In many ways, this amendment is extremely modest. It merely asks that financial actors carry out simple checks to ensure that the companies they finance are not routinely engaged in breaking the law through illegal deforestation. It is taken straight from the recommendation made by the Government’s own expert body, the Global Resource Initiative taskforce. It has been updated for Report to take into account the views of the Minister, which we were grateful for, and the financial sector, so that the specific procedural requirements placed on financial actors would be brought forward through secondary legislation. This leaves the Government with the flexibility to design a regime that works to genuinely minimise the risk of financing deforestation but does not lead to unnecessary de-risking because of incomplete information.
The Minister presented several arguments against this requirement in Committee, including that there is insufficient data on how to conduct due diligence because there are no
“equivalent disclosure requirements to those that will be set out under the Environment Act 2021 in jurisdictions across the globe”.—[
My noble friend also proposed that we must wait for a new framework, under development by the Taskforce on Nature-related Financial Disclosures, which is a very long time coming. Both arguments are incorrect.
The European Union’s new deforestation-free product regulation has introduced a much tougher regime than the one we set under Schedule 17 to the Environment Act. Traders wishing to place products on the single market must now ensure that their products are both deforestation free and produced in accordance with local law. That regulation requires traceability to the geolocation where a commodity was grown. This level of supply-chain monitoring is eminently practical, and such information will soon be readily available.
Moreover, triggered by that regulation, the EU has begun an analysis of the role of the European financial institutions in financing global deforestation. This process gives the European Commission the power to propose new regulations for the financial sector. It has been supported by civil society and progressive financial institutions, with over €177 billion now under management in this way.
I do not wish to indulge this line of argument too much, because there is, even without this new EU regulation, already more than enough data for financial institutions to carry out their due diligence. It is just the incentive that is missing. For this reason, I do not agree with the Minister that we must wait for the framework being produced by the Taskforce on Nature-related Financial Disclosures before we ask banks to take action. More data would be useful, but there is no reasonable excuse for not using the data already freely available from the clients, in combination with open-source information such as satellite data, grievances from local communities and adverse media coverage. We are talking about illegal activity here.

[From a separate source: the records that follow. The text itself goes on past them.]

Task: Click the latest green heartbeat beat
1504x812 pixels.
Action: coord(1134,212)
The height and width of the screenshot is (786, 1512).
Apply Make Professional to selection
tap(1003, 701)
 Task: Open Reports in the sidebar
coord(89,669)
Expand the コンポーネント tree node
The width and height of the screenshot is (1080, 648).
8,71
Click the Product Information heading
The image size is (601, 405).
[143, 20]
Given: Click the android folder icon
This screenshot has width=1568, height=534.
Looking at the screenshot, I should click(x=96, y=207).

I am grateful for the Minister’s engagement on this amendment, but I am yet to hear a compelling argument about why any information a company would share in its TNFD reporting would result in a change in financing patterns. Right now, financial institutions routinely choose to ignore high-profile exposés about illegal deforestation practised by their top clients. Put simply, the TNFD will not stop UK finance from flowing to those offenders. A lack of information is not the problem; the problem is the lack of a mandatory due diligence duty requiring that the information be put to use.
This amendment is a logical next step to Schedule 17 to the Environment Act 2021, which, if secondary regulations are ever brought forward after over a year of delay, will ban the import of certain goods produced on illegally deforested land. This amendment would allow us to future-proof UK financial regulation so it delivers a liveable planet and a workable food system, with all the attendant benefits for global economic stability. Inaction allows these deforesting companies to continue turning a profit by undermining the basis for future prosperity. It goes absolutely in the face of everything in the Dasgupta review. I look forward to the Minister’s response, and will be testing the opinion of the House on this.